I am just testing out induced drag as throwing in excess thrust at the same time would add too many variables. But since the FM is now very close to calculations for induced drag, you could take your max thrust predictions and see how the thrust model works out to calculations?
Hmm, were you setting up a constant speed cruise before the test so that you knew for sure that the thrust and drag were balanced before starting the 4g turn? That's a good thought, and it may well have come quite close to isolating the induced drag, it would also explain your altitude loss figures in the flight tests. Unfortunately it wouldn't reveal anything worthwhile about the actual rate of energy loss when turning with the benefit of full power. Other than the interesting observation that when the same calculations, using the same data, but factoring in thrust and parasite drag are done, the ranking (at least for the few aircraft I checked) comes out the same. Which might make it a useful shortcut method of comparison.
However, all of those calculations depend on the values chosen for the Oswald Efficiency factor. It looks as though you have calculated those values from wing geometry as a function of wing Aspect and Taper. However, Oswald's efficiency factor is a function of Aspect, Taper, Sweep, Mach, Camber and Twist. If I calculate new values including leading edge sweep and mach no, as well as aspect ratio and taper ratio, only ignoring camber and twist and then redo the calculations, the ranking comes out as:
1 P38
2 F4U
3 P51
4 P47
In which the F4U beats the P51 (they were quite close in your tests also). Perhaps it would be worth re-testing the F4U and P51? If so, it would probably be easier and more reliable to time how long it takes to decelerate from one speed to another in level turn tests at constant g. That way you also account for the previously ignored drag components and thrust.
The previous result simply demonstrates that the outcome is sensitive to changes in Oswald values. In any case, calculating the Oswald efficiency factor from wing geometry is problematic. The values obtained are generally only valid for low AoA work because the calculations require that the flow remains fully attached, whereas in practice that is rarely the case.
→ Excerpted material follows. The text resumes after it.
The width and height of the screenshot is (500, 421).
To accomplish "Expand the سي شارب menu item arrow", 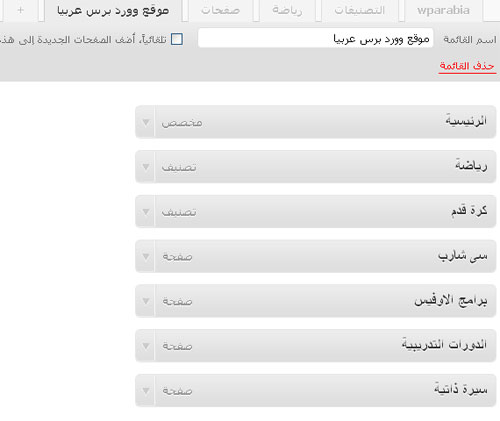I will point(146,256).
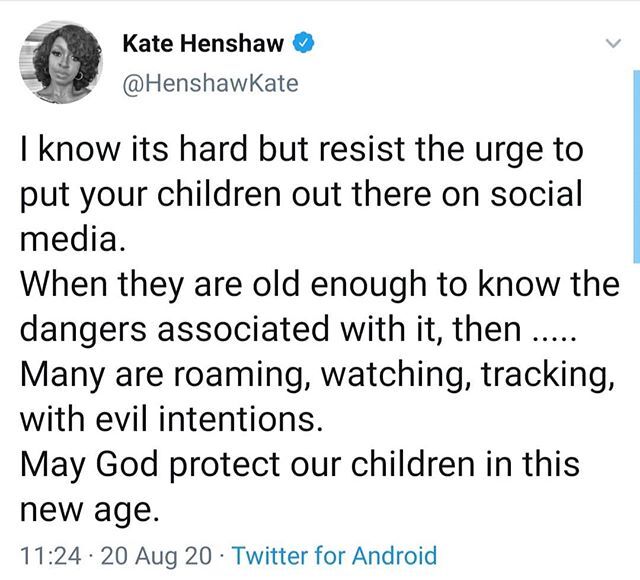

Generally such methods produce optimistic results, particularly since we are interested in performance close to the edge of the envelope. Just curious
Where did you obtain your Oswald values? Did you know that it is possible to discover exactly what values are being used by AH? I haven't done it myself yet because I've been otherwise absorbed
Anyway, an interesting thread!
Badboy
[This message has been edited by Badboy (edited 09-20-2000).]